Apache CarbonData community is pleased to announce the release of the Version 1.5.1 in The Apache Software Foundation (ASF).
CarbonData is a high-performance data solution that supports various data analytic scenarios, including BI analysis, ad-hoc SQL query, fast filter lookup on detail record, streaming analytics, and so on. CarbonData has been deployed in many enterprise production environments, in one of the largest scenario it supports queries on single table with 3PB data (more than 5 trillion records) with response time less than 3 seconds!
We encourage you to use the release https://archive.apache.org/dist/carbondata/1.5.1/, and feedback through the CarbonData user mailing lists!
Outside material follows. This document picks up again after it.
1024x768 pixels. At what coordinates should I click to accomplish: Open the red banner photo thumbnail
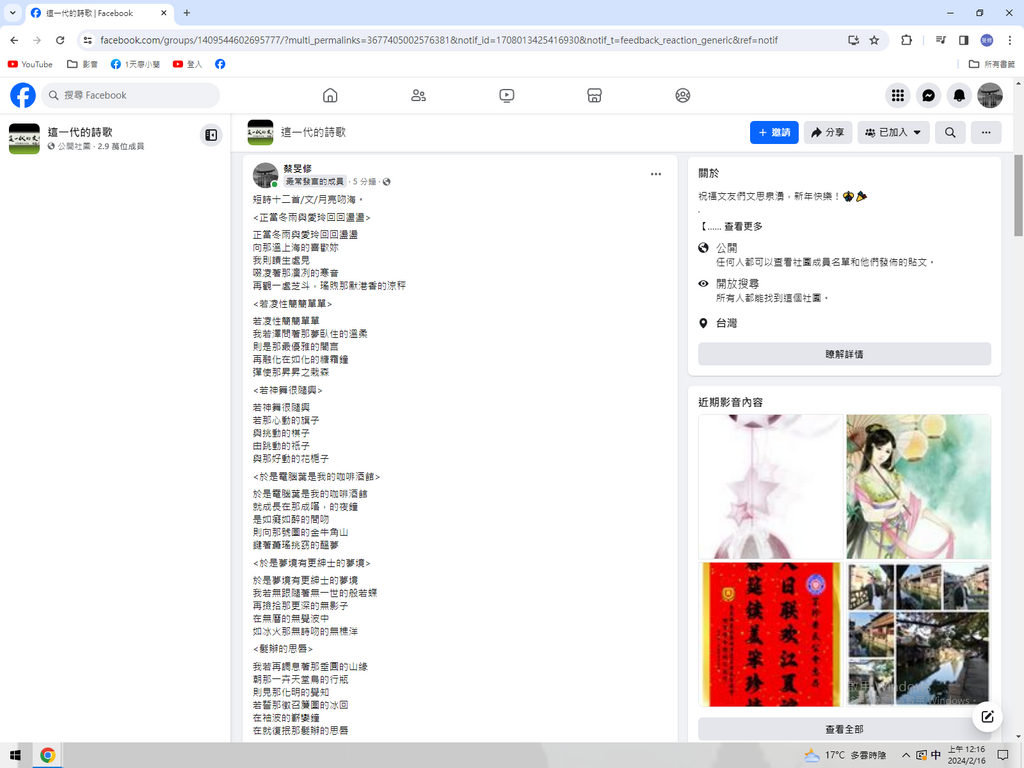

This release note provides information on the new features, improvements, and bug fixes of this release.
What’s New in CarbonData Version 1.5.1?
CarbonData 1.5.1 intention was to move more closer to unified analytics. We want to enable CarbonData files to be read from more engines/libraries to support various use cases. In this regard we have added support to write CarbonData files from c++ libraries.
CarbonData added multiple optimizations to improve query and compaction performance.
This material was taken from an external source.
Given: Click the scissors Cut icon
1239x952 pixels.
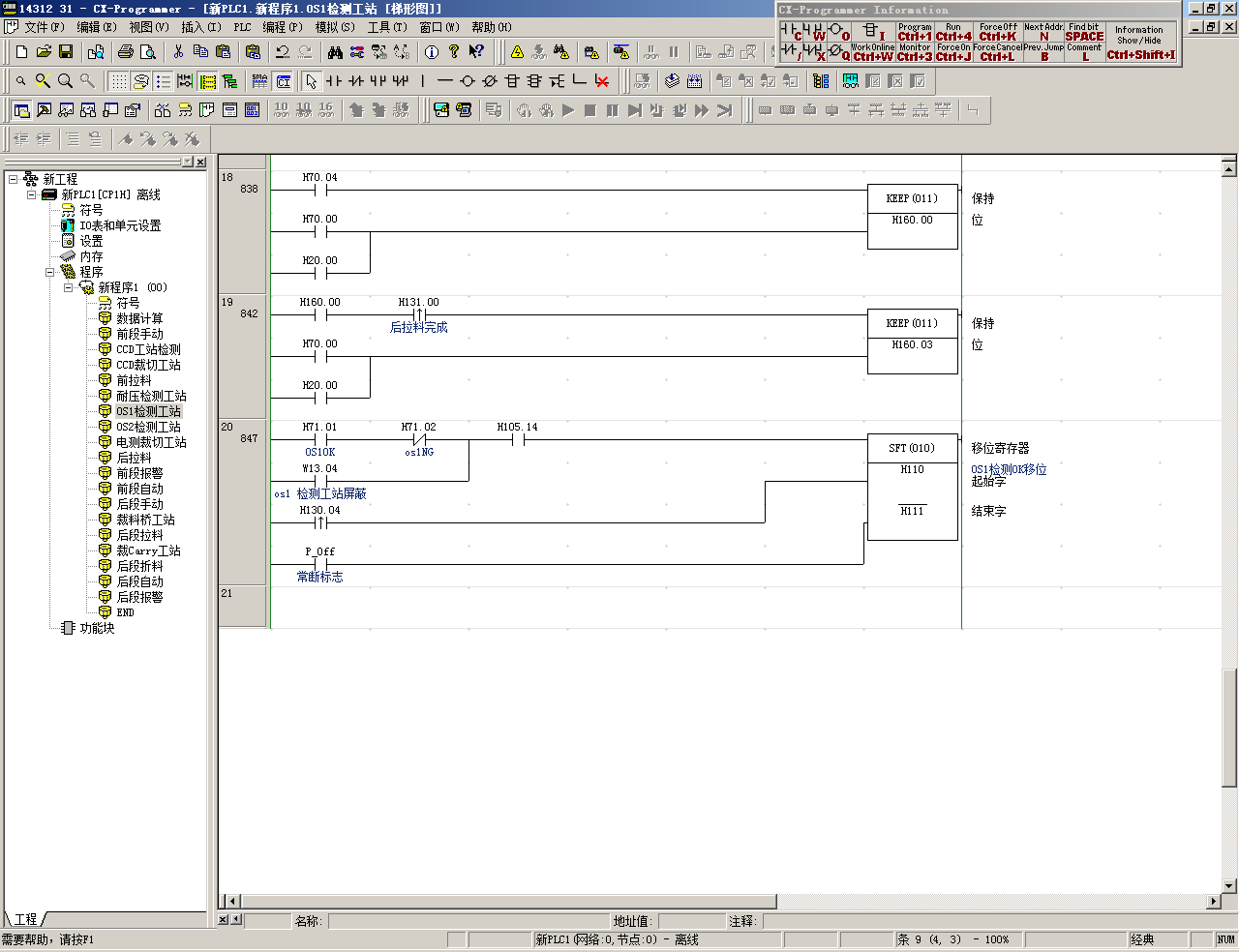Looking at the screenshot, I should tap(178, 51).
In this version of CarbonData, more than 78 JIRA tickets related to new features, improvements, and bugs has been resolved. Following are the summary.
CarbonData Core
Support Custom Column Compressor
Carbondata supports customized column compressor so that user can add their own implementation of compressor. To customize compressor, user can directly use its full class name while creating table or setting it to carbon property.
Performance Improvements
Optimized Carbondata Scan Performance
Carbondata scan performance is improved by avoiding multiple data copies in case of vector flow. This is achieved through short circuit the read and vector filling, it means fill the data directly to vector after reading the data from file with out any intermediate copies.
Now row level filter processing is handled in execution engine, only blocklet and page pruning is handled in CarbonData for vector flow. This is controlled by property carbon.push.rowfilters.for.vector and default it is false.
Optimized Compaction Performance
Compaction performance is optimized through pre-fetching the data while reading carbon files.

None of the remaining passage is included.